THE TASK:
Could you revise the material below, replacing "dropdown" with "menu" and keeping everything else unchanged, and leave the pictures out of your answer?

DATASET EXTRACT:
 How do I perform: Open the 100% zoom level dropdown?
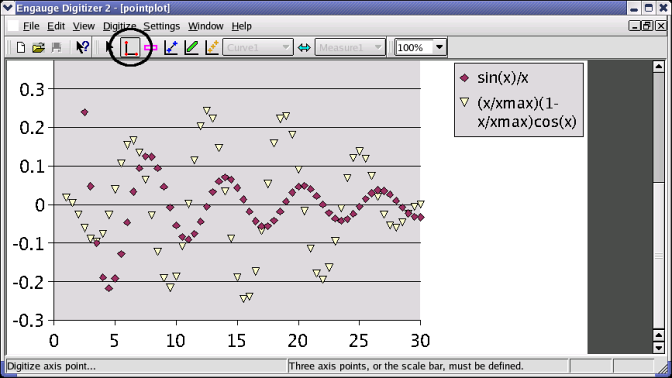pos(439,47)
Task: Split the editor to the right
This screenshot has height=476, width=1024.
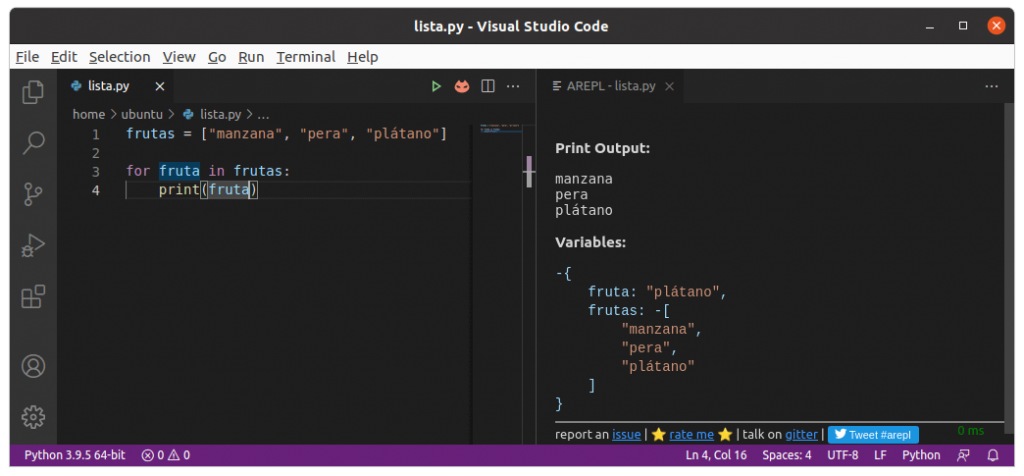Action: pos(488,87)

WRITTEN RESPONSE:
 How do I perform: Open the 100% zoom level menu?
pos(439,47)
Task: Split the editor to the right
This screenshot has height=476, width=1024.
Action: pos(488,87)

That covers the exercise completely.